Kennedy’s disease is rare, it effects men as this is typically pasted now by their mom’s. The mother has symptoms but is a carrier. It is very complex as how it effects every male differently but remains the same disease. They say it is slow progressing and you can live a long time with the disease. As it can change the attitudes and the life styles of those effected . To Learn more about Kennedy’s disease Please visit: www.kennedysdisease.org
I am a wife, mother, and a grandmother . I truly enjoy spending as much time with all of my grandchildren as I can as they grow up so fast , enjoying life is of the utmost importance … I try daily to find the positive in every situation , as some days it can be more difficult then the next but we have to try . I have started to this blog for many different reasons .. To start I would really like to help others with frugal living, recipes, Eating healthy, and bringing attention to a rare disease that is near and dear to my heart as it affects my family and many others but doesn’t have the enough exposure.

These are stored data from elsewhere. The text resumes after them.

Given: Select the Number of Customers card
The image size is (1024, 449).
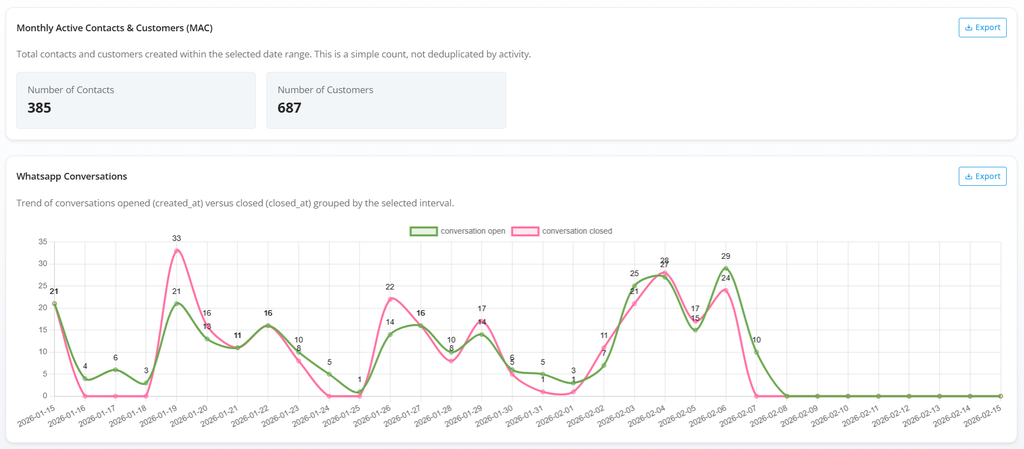Looking at the screenshot, I should [x=386, y=100].
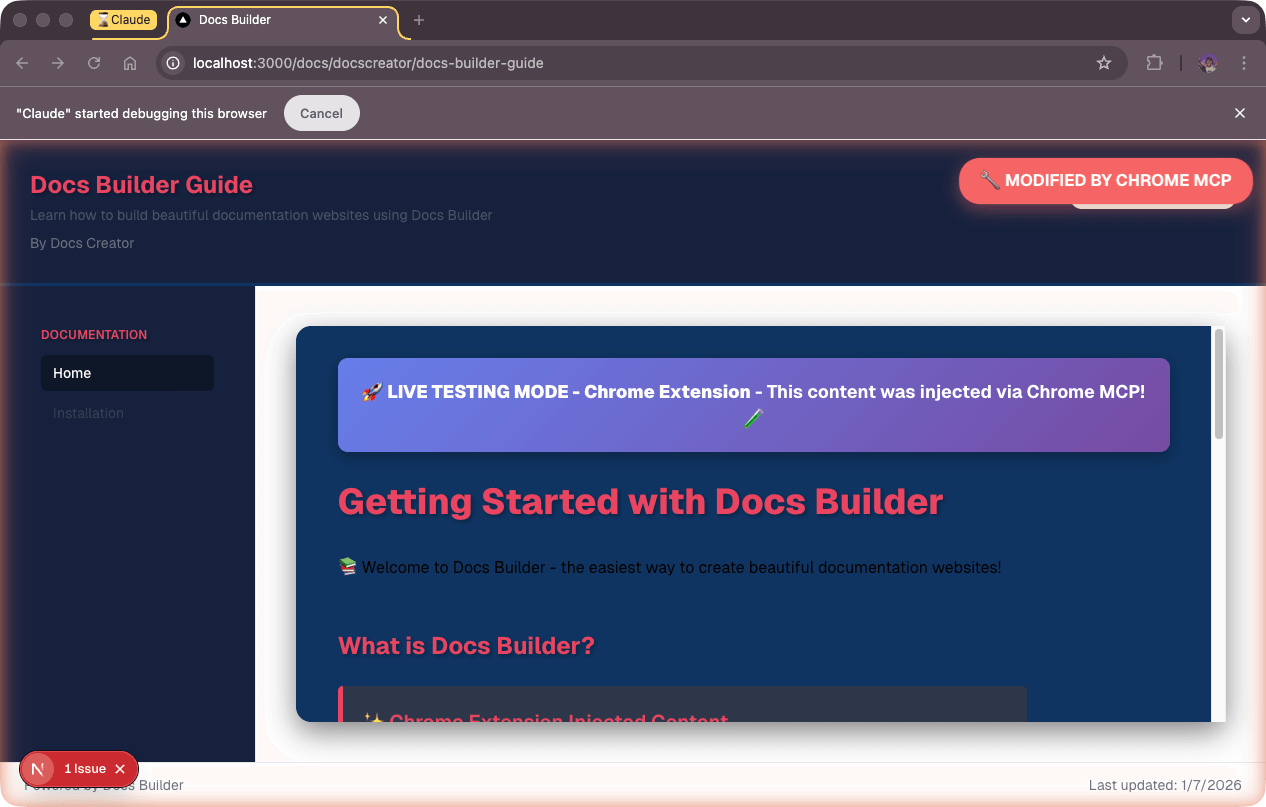Switch to the Claude tab
Viewport: 1266px width, 807px height.
(124, 19)
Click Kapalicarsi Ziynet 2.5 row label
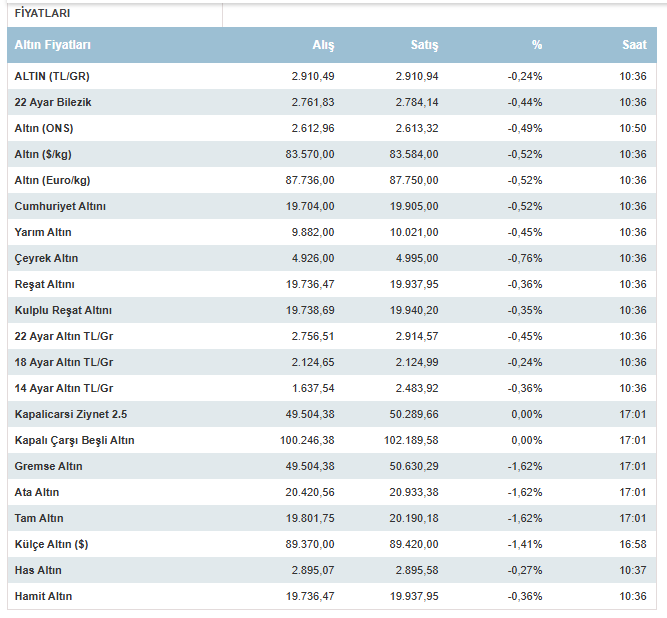The height and width of the screenshot is (618, 667). tap(70, 414)
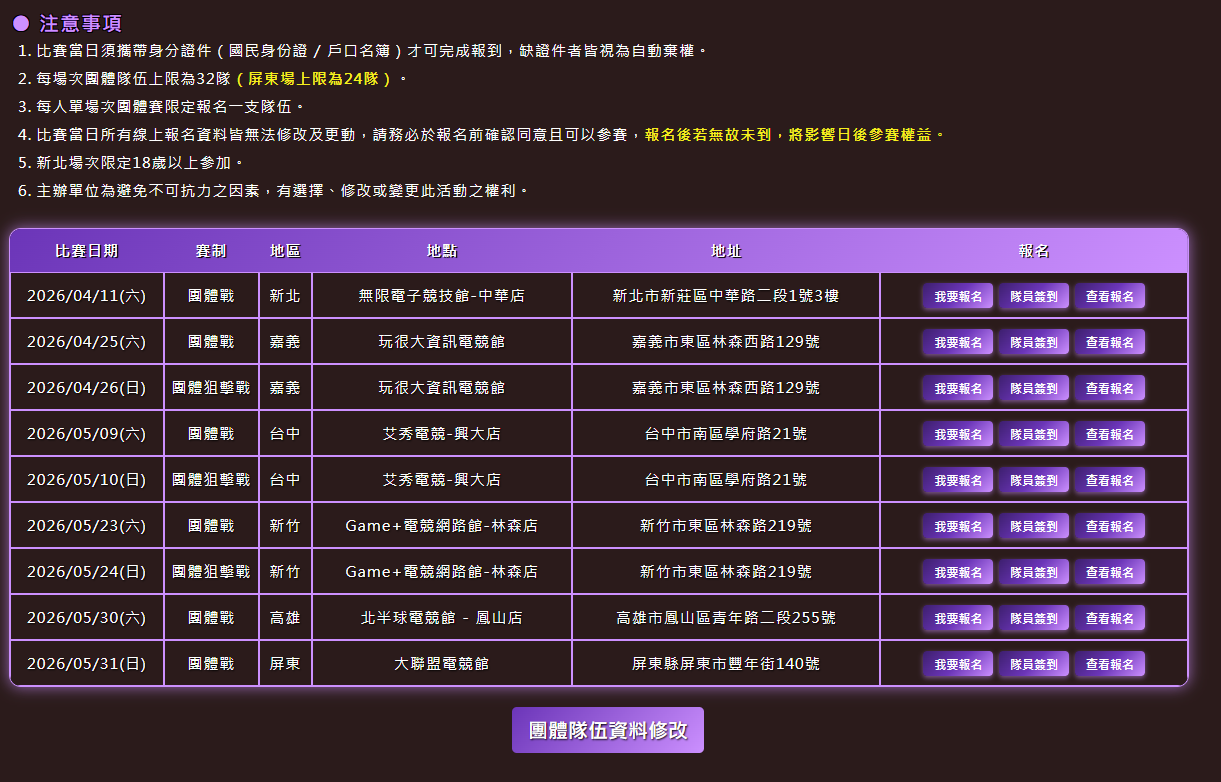Click 我要報名 for 2026/04/11 新北 match
Viewport: 1221px width, 782px height.
pos(957,296)
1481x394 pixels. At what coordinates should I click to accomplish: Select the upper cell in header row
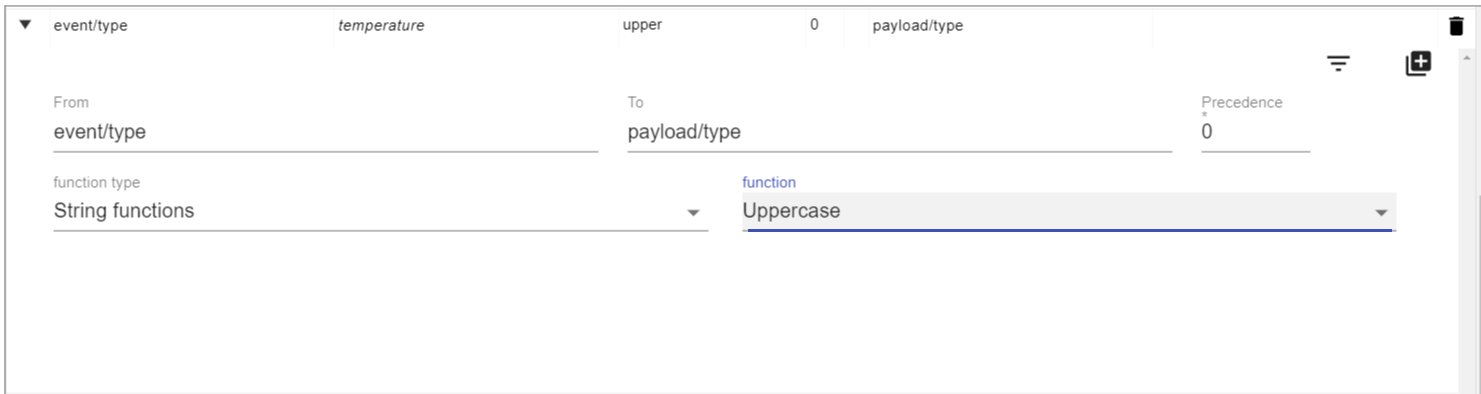point(642,26)
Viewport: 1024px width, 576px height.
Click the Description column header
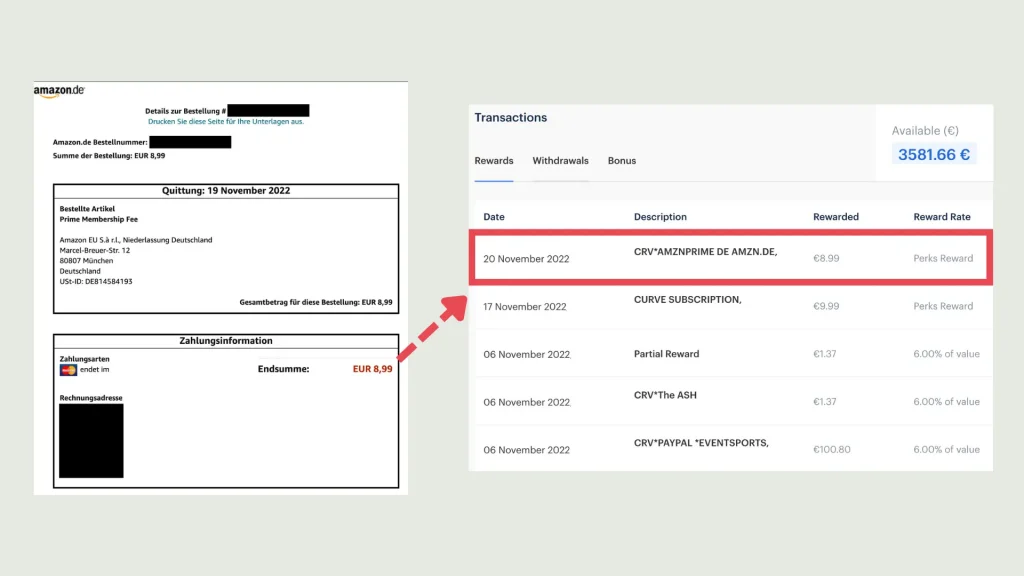(x=660, y=217)
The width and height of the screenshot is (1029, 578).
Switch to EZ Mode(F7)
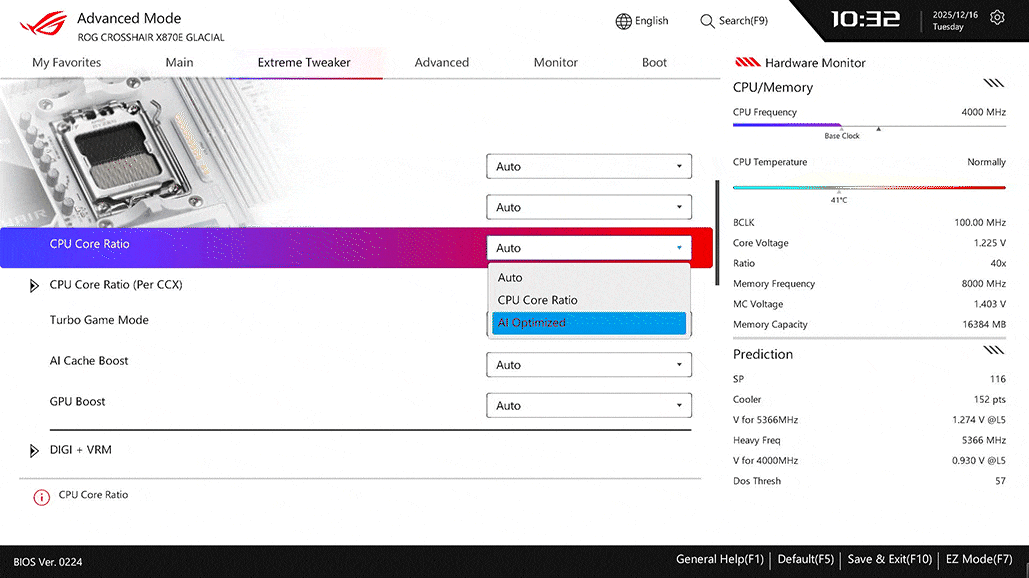point(979,560)
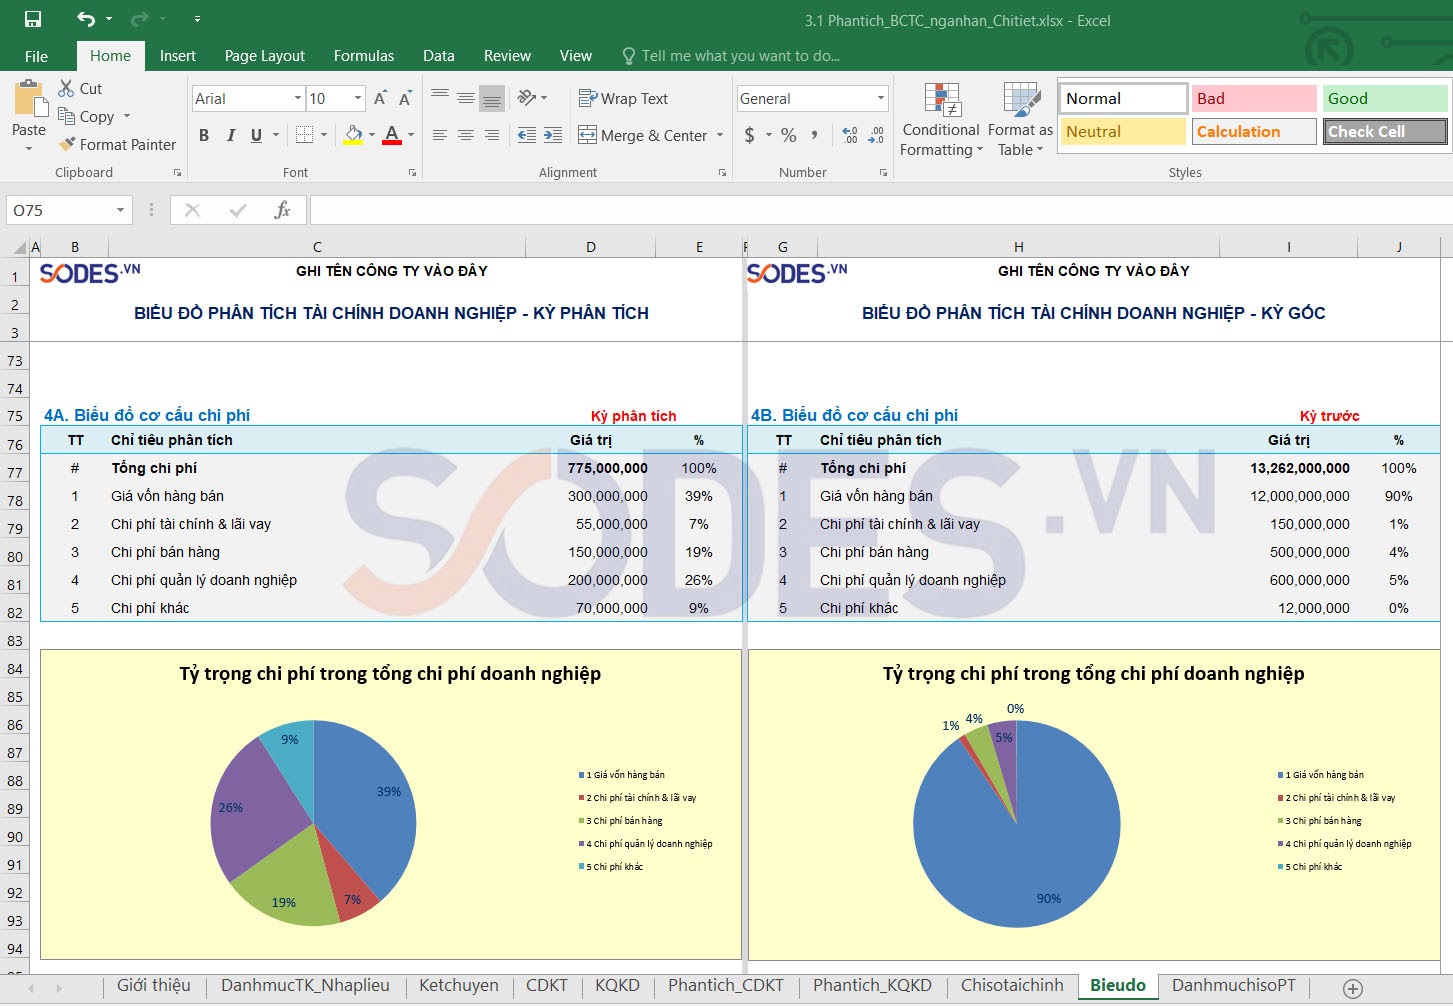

I myself have been diving into this living with less trying to cut my expenses and trying to go without certain products. As I feel that as I get older I do not truly need so much. So I am challenging myself to start eliminating unnecessary products in my life. Today’s society has us buying so many different products because they better then what we had before. Do we need more products and how much better are they then what we own already? I call it “keeping up with the Jones” as because the neighbor has a new car you suddenly want to get a new car but do we need the new car or can we maintain the one we have to help it last as long as possible?
I enjoy cooking, finding New recipes, always looking for healthy alternatives so as I continue to try new recipes I would love to share them with my opinion of the recipe. Recipes and cooking are truly a passion of mine .. I enjoy spending hours in the kitchen finding different recipes and alternatives to cut the some of the unhealthy out of the recipes. As we all always want to become healthier and try new delicious recipes.
But I first I must say I am on a journey all of my own . My husband was diagnosed with Kennedy’s disease , which is rare and unknown for the most part around the world. After many years of not knowing what exactly was going on with him, we found the right Doctor who would listen and take the time to ask questions, look at patterns and be ready to help when we had no idea what or why this was happening. It was all discovered because my husband was always exhausted, working 2 jobs to support our family . Well after many different avenues the Specialist decided to ask for a DNA test for Kennedy’s disease- (Kennedy’s Disease (also known as Spinal Bulbar Muscular Atrophy, SBMA, or Kennedy’s Syndrome) is a rare and currently incurable and FAQ-non-treatable X-linked recessive genetic progressive neuro-muscular disease. Both the spinal and bulbar neurons are affected causing muscle weakness and wasting (atrophy) throughout the body which is most noticeable in the extremities (legs/arms), it is also especially noticeable in the face and throat, and causes speech and swallowing difficulties, along with major muscle cramps as well as other symptoms.) when it came back positive we had some answers but not nearly as many as we would like. Still 3 years later we don’t have all the answers but a better understanding as to what is to come, but there is no cure or medication to help with the symptoms, there are many therapies that you can do, speech, physical to name a few. However this disease affects everyone differently and the progression is different with every person. We went to San Diego ,California in November of 2016 and met a lot of wonderful researchers and a lot of great people we now call friends as we talk through social media. However there is not a lot of information to help support those who suffer from this rare disease. With the help of others I am hoping to bring awareness to this rare disease and build support for those who suffer and their partners as we can all use some more resources.
Kennedy’s Disease is near and dear to my heart as my husband suffers from this rare disease, I would like to continue to raise awareness as to help researchers learn how to help the many who struggle with this rare disease daily. I have had the opportunity to meet some great people through websites and conferences as we continue to learn more and more about what affects it has all of daily lives whether we are partners, or the inflicted ones. There is always a new challenge and as I would like to do as much as we can together to help one another with whatever needs to be done.